My Topics

8 February 2018

Play with Your Fruit! How Sensory Play Can Make Toddlers Like Fruit More

Keywords: food, fruit, games, intervention, parents, Western Europe, experiment, preschoolers,

Young children often refuse to eat fruits and veggies – highly frustrating for parents. According to a study in Appetite, help is at hand. The study shows that encouraging toddlers to play with their fruit before tasting it (sensory play) can make them like fruit more.

Take aways

  • Toddlers’ who are encouraged to play with their fruits before tasting it (sensory play), like fruits more. 
  • Interestingly, sensory play with nonfoods, such as sand, can also increase toddlers’ liking of fruits. 
  • For healthcare and intervention developers, it’s useful to know that sensory play can lead to greater acceptance and enjoyment of eating fruits.

Study information

  • The question?

    Can toddlers’ enjoyment of eating fruits be increased by sensory play? 

  • Who?

    83 1- to 4-year-olds (mean age: 2 years old; 54% girls)

  • Where?

    Midlands area of the United Kingdom

  • How?

    The children participated in a five week training. They were divided into four groups, each with different tasks: 

    1. Fruit sensory play group. The children in this group performed five different fruit sensory play tasks (one each week). For example, blueberries were presented in a bowl and children were asked to pretend as if they were a ladybird by putting some spots on themselves with blueberries. In each week the task contained a different fruit (i.e., blueberries, prunes, raspberries, passion fruit and melon) and afterwards a fruit tasting for that particular fruit occurred. Both the parent and researcher rated how much the child enjoyed eating the fruit. On top of that, the children also engaged in five non-food sensory tasks (also one each week). For example, sand was presented in a bowl and children were asked to find the buried treasure (hidden coins) by digging it out. 
    2. Non-food sensory play group. The children in this group only performed the five different non-food sensory tasks (one each week) as the ones in the fruit sensory play group. In addition, they also had the same fruit tastings afterwards. 
    3. Fruit taste group. In this group, the children only performed the fruit tastings each week. 
    4. Non-sensory play group. The children in this group played five different games (one each week) without any fruit tastings. For example, a shape sorting game or a block building game. 

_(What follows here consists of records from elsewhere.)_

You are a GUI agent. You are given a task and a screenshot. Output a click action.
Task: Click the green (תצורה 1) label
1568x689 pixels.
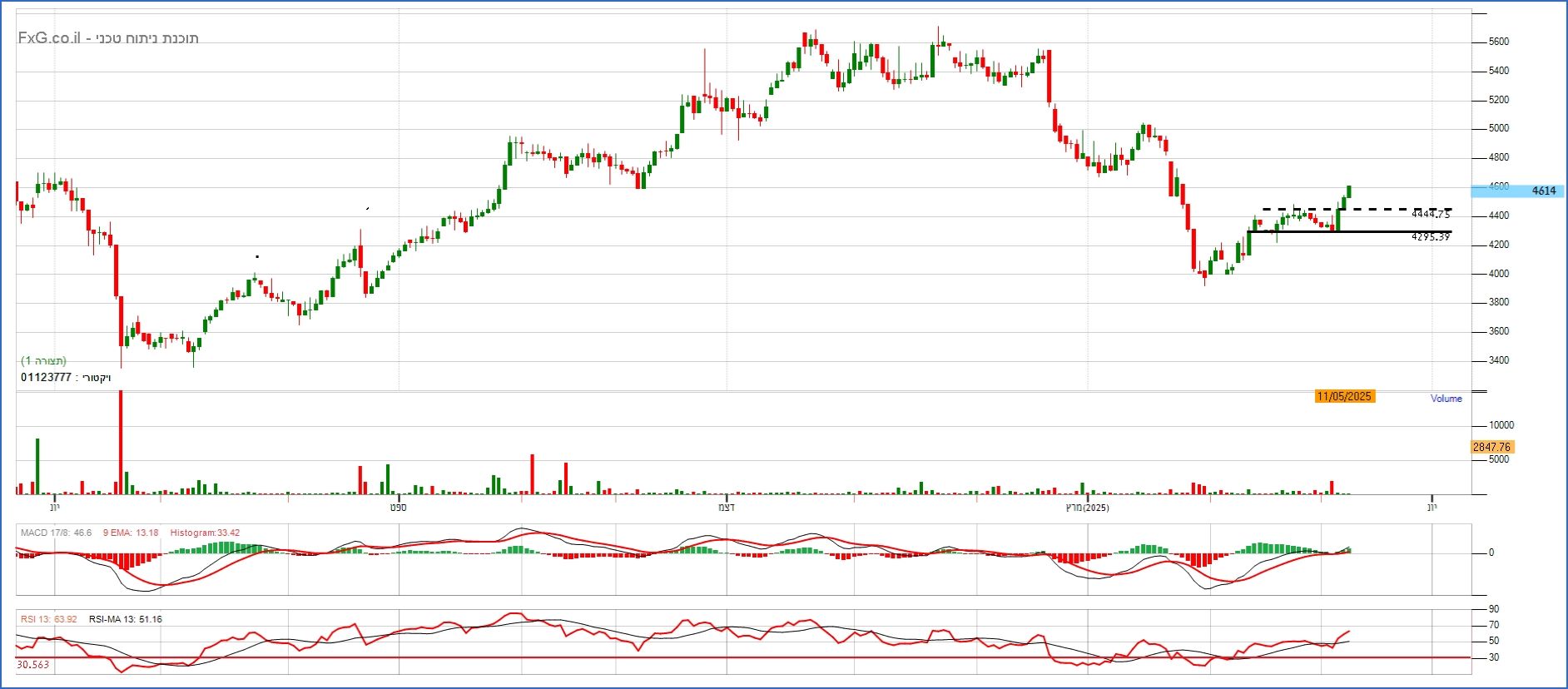click(x=43, y=360)
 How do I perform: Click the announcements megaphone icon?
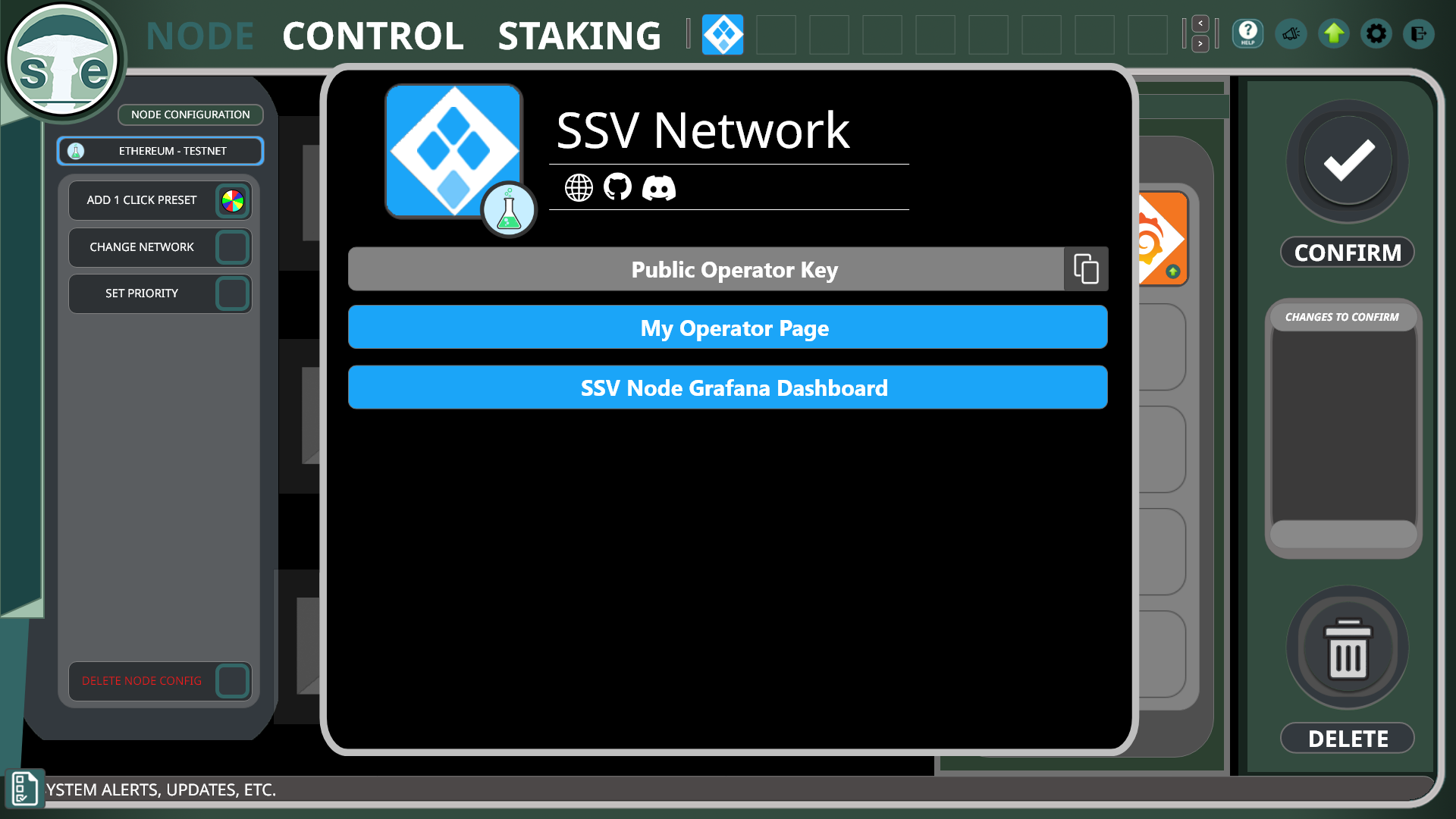coord(1291,33)

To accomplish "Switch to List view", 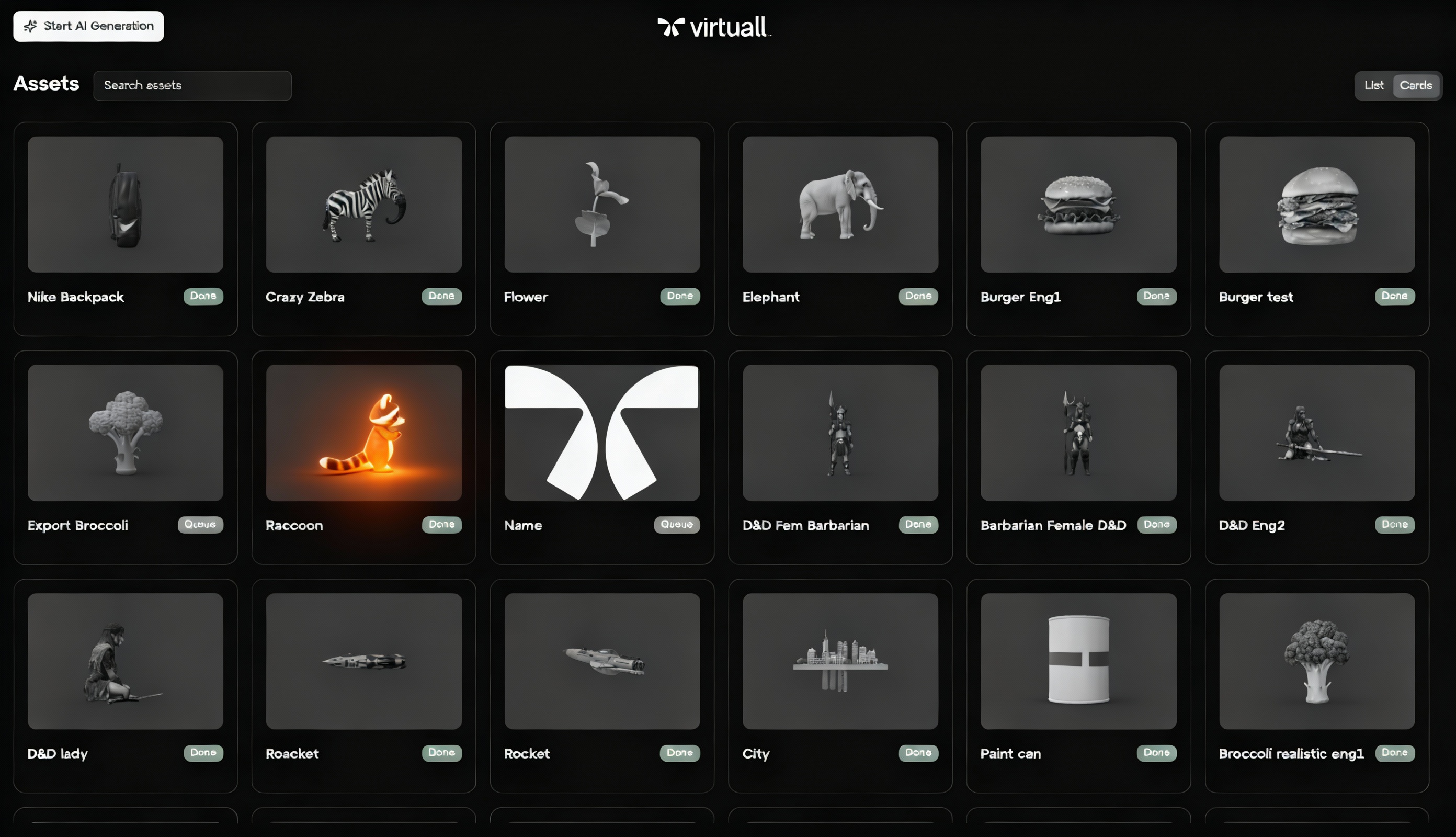I will (1373, 86).
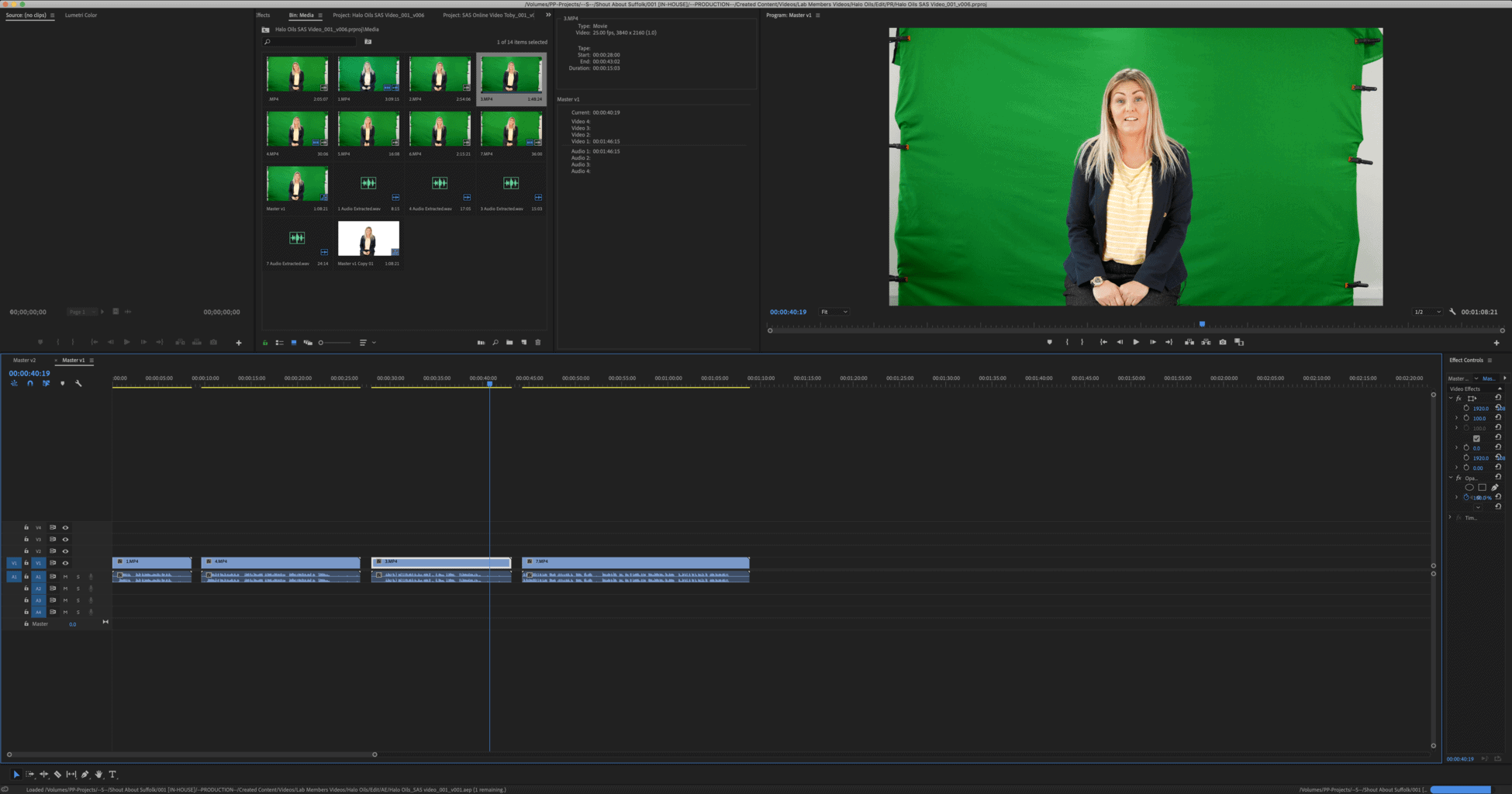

    After the five training weeks a fruit test was conducted again, this time with other types of fruits. Children were offered three different fruits: one familiar (banana), one known from the training (raspberry), and one unfamiliar fruit (fresh lychee). Both the parent and researcher rated how much the child liked the fruit. 

Facts and findings

  • Children in the fruit sensory play group liked the fruits more after the training than children in the non-sensory play group. 
  • Interestingly, the same increase in fruit liking was found among children in the sensory play group with non-foods. 
  • Moreover, the more children liked engaging in the sensory play tasks (with fruits and/or non-food), the more they enjoyed eating the fruits. 
  • Fun fact: Children liked playing with non-food substances (such as sand) more than playing with fruits. According to the researchers, this may possibly have to do with the rules taught by parent not to play with foods.